The magic in this delicious dill pickle pasta salad is simple: the pickle brine does double duty as both seasoning and acid, the mayo-sour cream base makes everything luscious without feeling heavy, and the pasta shape matters more than you think. Keeping the pasta small, like with ditalini, elbow macaroni, or small shells is a key.
You can use larger pasta shapes in this recipe, such as bowtie pasta or rotini pasta, but in my opinion, these large shapes won't give you the full flavor experience you're after here.
You can throw this together in twenty minutes, and it only gets better after a few hours in the fridge allowing the dressing to meld with the pasta.
Pickle Pasta Salad: How it Began
Pickle pasta salad is what happens when Midwestern church potluck culture meets the rising popularity of pickle-flavored everything.

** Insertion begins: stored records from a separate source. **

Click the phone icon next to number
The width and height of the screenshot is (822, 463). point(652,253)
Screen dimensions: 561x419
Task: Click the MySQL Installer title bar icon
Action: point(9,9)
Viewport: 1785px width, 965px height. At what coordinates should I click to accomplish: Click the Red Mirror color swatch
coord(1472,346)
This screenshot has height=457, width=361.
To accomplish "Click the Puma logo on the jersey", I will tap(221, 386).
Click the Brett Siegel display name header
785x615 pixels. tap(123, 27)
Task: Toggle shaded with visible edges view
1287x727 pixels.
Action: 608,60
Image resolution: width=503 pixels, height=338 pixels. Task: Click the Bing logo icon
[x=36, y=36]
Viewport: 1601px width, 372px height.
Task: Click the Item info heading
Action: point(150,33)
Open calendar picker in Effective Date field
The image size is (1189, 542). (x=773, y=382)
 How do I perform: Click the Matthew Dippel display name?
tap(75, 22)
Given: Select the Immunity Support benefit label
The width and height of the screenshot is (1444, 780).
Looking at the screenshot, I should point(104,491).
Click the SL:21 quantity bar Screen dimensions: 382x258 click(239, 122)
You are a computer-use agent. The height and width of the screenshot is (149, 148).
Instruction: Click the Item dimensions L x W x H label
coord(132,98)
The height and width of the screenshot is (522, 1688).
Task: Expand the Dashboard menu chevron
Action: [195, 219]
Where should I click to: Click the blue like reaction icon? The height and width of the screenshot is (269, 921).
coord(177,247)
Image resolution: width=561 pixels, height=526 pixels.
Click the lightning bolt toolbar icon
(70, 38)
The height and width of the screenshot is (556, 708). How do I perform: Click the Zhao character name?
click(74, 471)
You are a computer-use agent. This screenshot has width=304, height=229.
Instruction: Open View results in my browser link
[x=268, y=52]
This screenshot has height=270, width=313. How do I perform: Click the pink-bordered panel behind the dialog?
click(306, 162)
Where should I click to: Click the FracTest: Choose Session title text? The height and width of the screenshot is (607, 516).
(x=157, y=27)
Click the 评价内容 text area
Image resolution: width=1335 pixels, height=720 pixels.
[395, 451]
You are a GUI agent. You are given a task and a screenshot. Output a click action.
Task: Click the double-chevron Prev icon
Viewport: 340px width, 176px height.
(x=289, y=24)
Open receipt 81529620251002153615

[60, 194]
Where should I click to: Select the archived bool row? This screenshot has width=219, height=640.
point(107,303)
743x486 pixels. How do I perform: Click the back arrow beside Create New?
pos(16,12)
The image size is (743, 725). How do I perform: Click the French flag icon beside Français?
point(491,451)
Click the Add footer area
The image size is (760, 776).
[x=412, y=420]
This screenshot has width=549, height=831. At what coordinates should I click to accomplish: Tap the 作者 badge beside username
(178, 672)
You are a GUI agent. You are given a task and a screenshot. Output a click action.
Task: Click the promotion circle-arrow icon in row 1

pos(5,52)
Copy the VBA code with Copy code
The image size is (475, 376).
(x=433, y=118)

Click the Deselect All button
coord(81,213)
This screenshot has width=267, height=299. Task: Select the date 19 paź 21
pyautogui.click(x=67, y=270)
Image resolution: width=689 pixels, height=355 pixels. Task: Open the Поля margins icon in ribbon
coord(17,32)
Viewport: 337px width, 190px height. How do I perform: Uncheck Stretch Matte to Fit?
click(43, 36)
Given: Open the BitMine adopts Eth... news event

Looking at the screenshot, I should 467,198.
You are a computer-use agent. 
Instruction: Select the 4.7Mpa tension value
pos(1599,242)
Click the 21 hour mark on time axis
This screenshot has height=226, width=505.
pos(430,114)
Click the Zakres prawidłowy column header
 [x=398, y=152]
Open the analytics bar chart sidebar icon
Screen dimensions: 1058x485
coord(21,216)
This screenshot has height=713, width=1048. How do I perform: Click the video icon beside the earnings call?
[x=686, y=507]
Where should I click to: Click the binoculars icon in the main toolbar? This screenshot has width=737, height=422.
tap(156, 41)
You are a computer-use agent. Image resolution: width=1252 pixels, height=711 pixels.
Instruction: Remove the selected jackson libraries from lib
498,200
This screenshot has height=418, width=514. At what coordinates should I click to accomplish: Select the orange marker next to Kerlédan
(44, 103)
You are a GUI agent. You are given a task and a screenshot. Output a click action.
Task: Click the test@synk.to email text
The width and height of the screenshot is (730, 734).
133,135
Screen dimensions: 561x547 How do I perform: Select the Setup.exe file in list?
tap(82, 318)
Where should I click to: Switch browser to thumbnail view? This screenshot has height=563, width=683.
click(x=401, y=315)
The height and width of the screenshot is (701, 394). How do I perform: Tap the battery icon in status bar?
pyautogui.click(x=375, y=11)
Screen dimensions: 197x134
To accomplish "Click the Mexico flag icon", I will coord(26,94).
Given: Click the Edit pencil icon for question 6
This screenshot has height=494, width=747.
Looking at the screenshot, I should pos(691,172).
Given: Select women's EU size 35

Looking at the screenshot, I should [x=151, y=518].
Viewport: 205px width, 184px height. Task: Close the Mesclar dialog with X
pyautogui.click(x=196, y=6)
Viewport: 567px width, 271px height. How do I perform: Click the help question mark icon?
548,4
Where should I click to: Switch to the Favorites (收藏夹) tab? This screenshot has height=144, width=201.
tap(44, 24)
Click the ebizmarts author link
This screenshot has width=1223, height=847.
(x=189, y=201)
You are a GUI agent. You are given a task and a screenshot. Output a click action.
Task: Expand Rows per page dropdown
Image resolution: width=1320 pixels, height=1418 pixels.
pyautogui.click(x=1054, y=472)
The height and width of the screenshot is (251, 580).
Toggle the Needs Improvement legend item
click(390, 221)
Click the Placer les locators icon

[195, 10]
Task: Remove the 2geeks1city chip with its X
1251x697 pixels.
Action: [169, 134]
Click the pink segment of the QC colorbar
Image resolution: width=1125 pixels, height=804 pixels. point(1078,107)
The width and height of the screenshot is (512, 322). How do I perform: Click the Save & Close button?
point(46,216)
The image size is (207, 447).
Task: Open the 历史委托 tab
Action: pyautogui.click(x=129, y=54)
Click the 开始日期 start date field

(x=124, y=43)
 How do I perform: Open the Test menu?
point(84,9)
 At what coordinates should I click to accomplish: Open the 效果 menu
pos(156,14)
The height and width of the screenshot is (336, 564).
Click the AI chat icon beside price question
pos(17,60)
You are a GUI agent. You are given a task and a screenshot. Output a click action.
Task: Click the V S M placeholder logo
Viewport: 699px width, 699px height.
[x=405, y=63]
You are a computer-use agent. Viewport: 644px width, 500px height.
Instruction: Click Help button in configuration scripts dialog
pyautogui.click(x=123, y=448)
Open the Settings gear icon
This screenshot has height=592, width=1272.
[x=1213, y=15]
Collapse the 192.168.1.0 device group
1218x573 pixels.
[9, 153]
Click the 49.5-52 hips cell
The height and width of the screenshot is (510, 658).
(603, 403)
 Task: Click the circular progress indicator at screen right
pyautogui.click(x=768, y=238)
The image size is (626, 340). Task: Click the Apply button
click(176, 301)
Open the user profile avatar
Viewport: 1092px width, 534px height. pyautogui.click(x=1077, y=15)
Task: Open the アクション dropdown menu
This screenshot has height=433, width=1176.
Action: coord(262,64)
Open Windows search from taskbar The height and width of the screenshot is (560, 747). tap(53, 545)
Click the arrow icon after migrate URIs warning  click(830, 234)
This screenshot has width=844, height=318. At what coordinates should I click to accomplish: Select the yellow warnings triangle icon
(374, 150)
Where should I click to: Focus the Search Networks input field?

It's a fun and tasty trend worth hopping on the band wagon for.
Classic creamy pasta salads have been around since the 1980s, riding the wave of mayonnaise-based convenience cooking and backyard barbecues. But the pickle-forward version smothered in a creamy dressing is a newer twist, probably born from cooks who already loved adding dill pickle relish or dill pickle juice to potato salad and egg salad. Someone eventually thought: why not pasta?
By the mid-2010s, as pickle obsession reached peak internet fame with pickle chips, pickle pizza, and fried pickles everywhere, the leap to pickle pasta salad felt inevitable. It combines nostalgia with a punchy, modern flavor profile that actually tastes like something. No bland, sad pasta swimming in too much mayo here.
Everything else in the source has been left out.